Start of Document excerpt

A sunflower’s ability to track the sun east to west during the day, and to face east again before the next sunrise, relies on multiple types of photoresponses, according to a new study publishing October 31st in the open access journal PLOS Biology by Stacey Harmer and colleagues at the University of California Davis, US. The results deepen the understanding of this well-known plant behavior, and upend previous assumptions about its dependence on a canonical light-dependent response pathway.
Credit: Maksim Goncharenok, Pexels (CC0, https://creativecommons.org/publicdomain/zero/1.0/)
A sunflower’s ability to track the sun east to west during the day, and to face east again before the next sunrise, relies on multiple types of photoresponses, according to a new study publishing October 31st in the open access journal PLOS Biology by Stacey Harmer and colleagues at the University of California Davis, US. The results deepen the understanding of this well-known plant behavior, and upend previous assumptions about its dependence on a canonical light-dependent response pathway.
Because plants are rooted in place, they can’t get up and move when a neighbor blocks their light or they find themselves sprouting in a shady spot. Instead, they rely on growth or elongation to maneuver toward the light. There are several molecular systems to facilitate such responses, the best-known of which is called the phototropic response. In this system, blue light falling unevenly on a seedling is sensed by proteins called phototropins, which cause redistribution of a plant hormone, ultimately causing the growing tip to bend toward the light.

End of Document excerpt

Exercise tasks ->
1 – Duplicate everything in the sunflower article from "Because plants are" down to "bend toward the light.".
2 – According to the sunflower article, why must plants rely on growth or elongation to maneuver toward the light? Answer in one to three sentences.
3 – Write the next part of the sunflower article, picking up after its final sentence.
None of the rows are needed for this work.

Start of Data shown

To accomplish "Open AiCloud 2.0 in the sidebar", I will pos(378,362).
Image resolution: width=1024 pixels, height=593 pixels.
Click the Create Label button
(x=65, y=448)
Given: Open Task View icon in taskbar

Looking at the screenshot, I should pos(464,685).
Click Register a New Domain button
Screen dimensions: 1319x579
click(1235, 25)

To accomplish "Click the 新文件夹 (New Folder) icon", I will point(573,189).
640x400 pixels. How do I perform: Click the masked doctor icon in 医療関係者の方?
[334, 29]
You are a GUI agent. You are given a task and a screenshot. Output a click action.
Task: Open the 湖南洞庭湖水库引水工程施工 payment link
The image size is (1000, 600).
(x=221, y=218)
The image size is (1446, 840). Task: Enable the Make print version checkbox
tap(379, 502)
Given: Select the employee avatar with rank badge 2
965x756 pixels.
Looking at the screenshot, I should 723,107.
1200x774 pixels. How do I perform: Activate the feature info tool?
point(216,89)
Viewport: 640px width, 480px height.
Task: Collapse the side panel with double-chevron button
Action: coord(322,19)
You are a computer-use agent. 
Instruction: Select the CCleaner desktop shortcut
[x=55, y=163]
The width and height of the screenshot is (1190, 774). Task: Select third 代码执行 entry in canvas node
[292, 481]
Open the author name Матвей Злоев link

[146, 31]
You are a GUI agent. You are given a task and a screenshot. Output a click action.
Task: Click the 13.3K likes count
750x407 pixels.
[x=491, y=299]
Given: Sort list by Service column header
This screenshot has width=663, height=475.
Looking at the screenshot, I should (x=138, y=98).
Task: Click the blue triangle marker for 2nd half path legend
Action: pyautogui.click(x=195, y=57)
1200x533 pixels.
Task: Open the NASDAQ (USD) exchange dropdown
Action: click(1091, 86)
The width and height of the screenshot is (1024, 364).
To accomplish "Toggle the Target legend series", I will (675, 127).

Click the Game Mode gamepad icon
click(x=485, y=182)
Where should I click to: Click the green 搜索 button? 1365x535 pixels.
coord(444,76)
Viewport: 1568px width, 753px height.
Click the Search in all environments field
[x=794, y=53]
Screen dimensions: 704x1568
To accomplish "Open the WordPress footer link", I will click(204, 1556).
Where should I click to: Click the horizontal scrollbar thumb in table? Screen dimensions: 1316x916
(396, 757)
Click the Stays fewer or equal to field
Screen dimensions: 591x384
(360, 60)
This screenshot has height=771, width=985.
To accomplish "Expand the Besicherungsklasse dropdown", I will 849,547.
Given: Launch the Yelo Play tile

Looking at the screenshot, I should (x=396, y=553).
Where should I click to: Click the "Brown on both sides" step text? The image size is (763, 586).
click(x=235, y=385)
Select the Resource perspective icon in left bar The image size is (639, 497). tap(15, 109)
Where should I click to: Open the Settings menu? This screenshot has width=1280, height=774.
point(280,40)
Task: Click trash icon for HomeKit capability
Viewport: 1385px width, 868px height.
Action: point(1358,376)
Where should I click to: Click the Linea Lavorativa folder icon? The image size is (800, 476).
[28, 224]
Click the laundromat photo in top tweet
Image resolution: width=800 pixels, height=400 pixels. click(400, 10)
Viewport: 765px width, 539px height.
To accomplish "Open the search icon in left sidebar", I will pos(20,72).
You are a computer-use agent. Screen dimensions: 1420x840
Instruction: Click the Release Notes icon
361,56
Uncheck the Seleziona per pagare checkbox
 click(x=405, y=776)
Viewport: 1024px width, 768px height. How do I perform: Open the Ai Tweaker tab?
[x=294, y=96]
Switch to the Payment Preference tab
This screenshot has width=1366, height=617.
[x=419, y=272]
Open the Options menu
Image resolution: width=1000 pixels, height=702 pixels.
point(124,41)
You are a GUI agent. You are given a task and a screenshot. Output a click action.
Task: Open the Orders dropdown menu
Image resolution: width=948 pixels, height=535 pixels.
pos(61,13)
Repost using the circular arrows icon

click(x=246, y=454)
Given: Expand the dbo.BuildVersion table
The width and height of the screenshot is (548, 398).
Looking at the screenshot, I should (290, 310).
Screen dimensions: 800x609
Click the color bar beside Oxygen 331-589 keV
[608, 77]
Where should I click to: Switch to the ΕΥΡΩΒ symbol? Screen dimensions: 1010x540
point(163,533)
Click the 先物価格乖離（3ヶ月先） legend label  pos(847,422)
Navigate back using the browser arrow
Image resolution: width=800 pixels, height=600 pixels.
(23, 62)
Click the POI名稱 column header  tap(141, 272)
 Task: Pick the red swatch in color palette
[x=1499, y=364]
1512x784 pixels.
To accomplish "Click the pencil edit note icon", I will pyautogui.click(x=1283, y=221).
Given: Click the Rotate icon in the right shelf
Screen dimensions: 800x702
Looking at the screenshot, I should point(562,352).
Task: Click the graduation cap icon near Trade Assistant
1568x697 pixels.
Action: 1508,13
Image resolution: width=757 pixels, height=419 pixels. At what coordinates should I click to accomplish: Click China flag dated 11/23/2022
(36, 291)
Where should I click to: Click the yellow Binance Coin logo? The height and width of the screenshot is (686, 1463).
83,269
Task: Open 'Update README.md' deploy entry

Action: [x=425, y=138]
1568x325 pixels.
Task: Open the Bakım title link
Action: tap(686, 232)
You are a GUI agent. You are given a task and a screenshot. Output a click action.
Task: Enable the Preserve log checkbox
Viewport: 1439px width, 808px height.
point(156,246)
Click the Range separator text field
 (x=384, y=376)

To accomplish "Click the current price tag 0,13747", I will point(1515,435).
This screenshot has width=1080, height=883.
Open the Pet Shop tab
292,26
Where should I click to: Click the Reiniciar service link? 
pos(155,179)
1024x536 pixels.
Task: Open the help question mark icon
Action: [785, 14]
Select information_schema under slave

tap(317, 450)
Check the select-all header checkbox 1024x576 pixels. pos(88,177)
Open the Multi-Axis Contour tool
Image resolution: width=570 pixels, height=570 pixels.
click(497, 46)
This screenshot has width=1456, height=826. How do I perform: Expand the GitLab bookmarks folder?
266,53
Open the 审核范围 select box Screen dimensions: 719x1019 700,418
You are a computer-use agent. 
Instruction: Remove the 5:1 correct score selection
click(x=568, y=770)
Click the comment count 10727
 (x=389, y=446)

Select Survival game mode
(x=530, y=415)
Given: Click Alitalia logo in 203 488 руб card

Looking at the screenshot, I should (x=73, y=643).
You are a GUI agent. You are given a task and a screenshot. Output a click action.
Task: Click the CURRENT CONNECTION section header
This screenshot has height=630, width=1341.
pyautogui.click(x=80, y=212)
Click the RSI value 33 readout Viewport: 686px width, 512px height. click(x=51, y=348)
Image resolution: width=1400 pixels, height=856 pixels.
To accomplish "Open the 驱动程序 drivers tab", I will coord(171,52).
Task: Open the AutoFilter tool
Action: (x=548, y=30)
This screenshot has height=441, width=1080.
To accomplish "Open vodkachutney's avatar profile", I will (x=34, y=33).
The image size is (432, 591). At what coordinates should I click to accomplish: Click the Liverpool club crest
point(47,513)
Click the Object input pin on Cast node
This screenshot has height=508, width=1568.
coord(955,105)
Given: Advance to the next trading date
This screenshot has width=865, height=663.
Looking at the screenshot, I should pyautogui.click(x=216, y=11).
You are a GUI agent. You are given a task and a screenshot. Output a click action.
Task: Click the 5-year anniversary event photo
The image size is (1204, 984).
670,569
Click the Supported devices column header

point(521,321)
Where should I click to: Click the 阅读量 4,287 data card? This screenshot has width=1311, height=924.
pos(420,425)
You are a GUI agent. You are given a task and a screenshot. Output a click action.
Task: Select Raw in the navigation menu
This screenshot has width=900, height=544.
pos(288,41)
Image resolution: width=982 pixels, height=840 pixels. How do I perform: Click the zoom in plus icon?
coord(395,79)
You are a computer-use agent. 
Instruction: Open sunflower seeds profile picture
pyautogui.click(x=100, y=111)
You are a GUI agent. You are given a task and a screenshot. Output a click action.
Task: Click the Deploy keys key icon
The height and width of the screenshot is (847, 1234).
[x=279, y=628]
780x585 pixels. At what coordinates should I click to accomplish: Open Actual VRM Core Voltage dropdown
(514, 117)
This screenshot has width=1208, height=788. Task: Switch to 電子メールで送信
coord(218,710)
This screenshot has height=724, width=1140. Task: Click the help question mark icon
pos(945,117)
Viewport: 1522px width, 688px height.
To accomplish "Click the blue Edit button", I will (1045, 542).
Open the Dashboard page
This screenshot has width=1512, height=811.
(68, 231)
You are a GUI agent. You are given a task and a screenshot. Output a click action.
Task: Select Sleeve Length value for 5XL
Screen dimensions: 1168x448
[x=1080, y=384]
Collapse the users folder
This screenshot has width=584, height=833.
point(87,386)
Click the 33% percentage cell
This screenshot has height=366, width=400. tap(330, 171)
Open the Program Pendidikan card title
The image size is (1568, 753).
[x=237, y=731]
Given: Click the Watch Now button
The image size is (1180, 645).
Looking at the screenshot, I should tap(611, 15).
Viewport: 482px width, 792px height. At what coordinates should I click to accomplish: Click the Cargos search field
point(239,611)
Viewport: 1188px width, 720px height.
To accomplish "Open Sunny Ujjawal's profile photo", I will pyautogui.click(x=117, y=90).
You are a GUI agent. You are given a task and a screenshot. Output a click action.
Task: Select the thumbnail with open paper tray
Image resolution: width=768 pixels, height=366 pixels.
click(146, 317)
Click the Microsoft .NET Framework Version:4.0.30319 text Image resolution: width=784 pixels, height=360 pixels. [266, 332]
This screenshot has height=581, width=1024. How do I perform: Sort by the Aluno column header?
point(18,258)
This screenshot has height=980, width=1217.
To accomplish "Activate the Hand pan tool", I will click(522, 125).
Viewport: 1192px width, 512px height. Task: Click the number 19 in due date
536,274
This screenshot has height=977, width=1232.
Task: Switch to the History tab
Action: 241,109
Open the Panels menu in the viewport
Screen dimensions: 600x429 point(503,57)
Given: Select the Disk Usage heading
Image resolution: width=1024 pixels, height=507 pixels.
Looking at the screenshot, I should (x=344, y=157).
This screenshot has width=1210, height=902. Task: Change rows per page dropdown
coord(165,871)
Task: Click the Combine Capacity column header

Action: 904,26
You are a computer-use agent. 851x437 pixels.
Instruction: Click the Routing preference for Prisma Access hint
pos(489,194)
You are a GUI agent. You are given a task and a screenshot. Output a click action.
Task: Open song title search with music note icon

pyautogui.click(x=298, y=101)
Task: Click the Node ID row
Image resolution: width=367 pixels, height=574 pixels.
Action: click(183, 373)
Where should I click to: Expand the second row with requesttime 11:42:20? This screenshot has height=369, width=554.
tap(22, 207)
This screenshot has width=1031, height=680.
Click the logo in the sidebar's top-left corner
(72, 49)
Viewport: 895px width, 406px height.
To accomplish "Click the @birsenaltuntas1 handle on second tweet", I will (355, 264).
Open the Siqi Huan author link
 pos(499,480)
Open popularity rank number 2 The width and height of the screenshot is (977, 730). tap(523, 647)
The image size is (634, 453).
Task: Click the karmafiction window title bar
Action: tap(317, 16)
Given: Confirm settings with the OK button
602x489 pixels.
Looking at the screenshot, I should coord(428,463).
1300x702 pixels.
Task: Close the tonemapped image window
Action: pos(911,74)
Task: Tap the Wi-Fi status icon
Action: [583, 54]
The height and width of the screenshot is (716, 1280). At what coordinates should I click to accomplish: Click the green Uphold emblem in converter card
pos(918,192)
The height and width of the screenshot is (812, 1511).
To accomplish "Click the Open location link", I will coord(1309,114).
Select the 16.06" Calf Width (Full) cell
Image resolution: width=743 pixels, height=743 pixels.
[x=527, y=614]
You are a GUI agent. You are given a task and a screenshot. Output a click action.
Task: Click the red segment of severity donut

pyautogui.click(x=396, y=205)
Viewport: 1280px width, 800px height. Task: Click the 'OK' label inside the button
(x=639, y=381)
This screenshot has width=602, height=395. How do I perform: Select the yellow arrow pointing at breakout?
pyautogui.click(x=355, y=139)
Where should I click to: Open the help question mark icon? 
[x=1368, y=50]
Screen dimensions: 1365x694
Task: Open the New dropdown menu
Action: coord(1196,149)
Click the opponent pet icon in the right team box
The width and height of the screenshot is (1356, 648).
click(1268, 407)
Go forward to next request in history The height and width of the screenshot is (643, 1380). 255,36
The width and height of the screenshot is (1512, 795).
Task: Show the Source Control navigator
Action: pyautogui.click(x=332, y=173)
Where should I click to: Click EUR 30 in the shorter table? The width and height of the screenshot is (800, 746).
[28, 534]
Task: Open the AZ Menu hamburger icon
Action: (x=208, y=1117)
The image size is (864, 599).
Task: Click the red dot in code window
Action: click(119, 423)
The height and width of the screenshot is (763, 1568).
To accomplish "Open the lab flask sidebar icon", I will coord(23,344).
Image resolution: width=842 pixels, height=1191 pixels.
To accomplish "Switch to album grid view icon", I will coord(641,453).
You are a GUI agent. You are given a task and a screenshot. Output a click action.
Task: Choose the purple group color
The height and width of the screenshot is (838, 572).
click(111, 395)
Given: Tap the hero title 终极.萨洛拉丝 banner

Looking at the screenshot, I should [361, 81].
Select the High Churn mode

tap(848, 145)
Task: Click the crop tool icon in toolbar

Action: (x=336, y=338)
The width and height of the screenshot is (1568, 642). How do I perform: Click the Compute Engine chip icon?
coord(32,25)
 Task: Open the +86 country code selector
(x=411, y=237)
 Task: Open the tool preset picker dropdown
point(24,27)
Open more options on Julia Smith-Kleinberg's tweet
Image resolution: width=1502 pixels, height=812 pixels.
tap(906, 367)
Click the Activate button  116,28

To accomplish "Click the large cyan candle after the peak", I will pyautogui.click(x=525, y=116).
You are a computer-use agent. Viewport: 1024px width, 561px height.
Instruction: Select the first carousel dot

End of Data shown

Answers to the tasks ->
1 –
Because plants are rooted in place, they can’t get up and move when a neighbor blocks their light or they find themselves sprouting in a shady spot. Instead, they rely on growth or elongation to maneuver toward the light. There are several molecular systems to facilitate such responses, the best-known of which is called the phototropic response. In this system, blue light falling unevenly on a seedling is sensed by proteins called phototropins, which cause redistribution of a plant hormone, ultimately causing the growing tip to bend toward the light.

2 – Plants are rooted in place, so they cannot get up and move when a neighbor blocks their light or when they sprout in a shady spot. Instead, they grow or elongate toward the light.

3 –
Whether the sun-tracking ability of the sunflower, called heliotropism, is a form of phototropic response, involving the same receptors and hormone, has not been clear. To explore this question, the authors compared gene activity patterns of sunflowers bending toward blue light in the lab to sunflowers tracking the sun in the field.
Surprisingly, only a few of the genes whose rapid upregulation is responsible for the phototropic bending in the lab showed significant differences in activity in response to the movement of the sun. Along with these few, they found changes in other light-response systems, including a shade avoidance system that senses far-red light (enriched in shade), which was triggered on the west side of the sunflower stem early in the day, when the sun is in the east. But, complicating the picture further, they showed that depletion of either red and far-red or blue light had little effect on the sunflower’s ability to track the sun, suggesting that multiple systems may coordinate to produce the heliotropic response, allowing it to operate even in the absence of one or more light triggers.
Harmer adds, “We’ve been continually surprised by what we’ve found as we study how sunflowers follow the sun each day. In this paper, we report that they use different molecular pathways to initiate and maintain tracking movements, and that the photoreceptors best known for causing plant bending seem to play a minor role in this remarkable process.”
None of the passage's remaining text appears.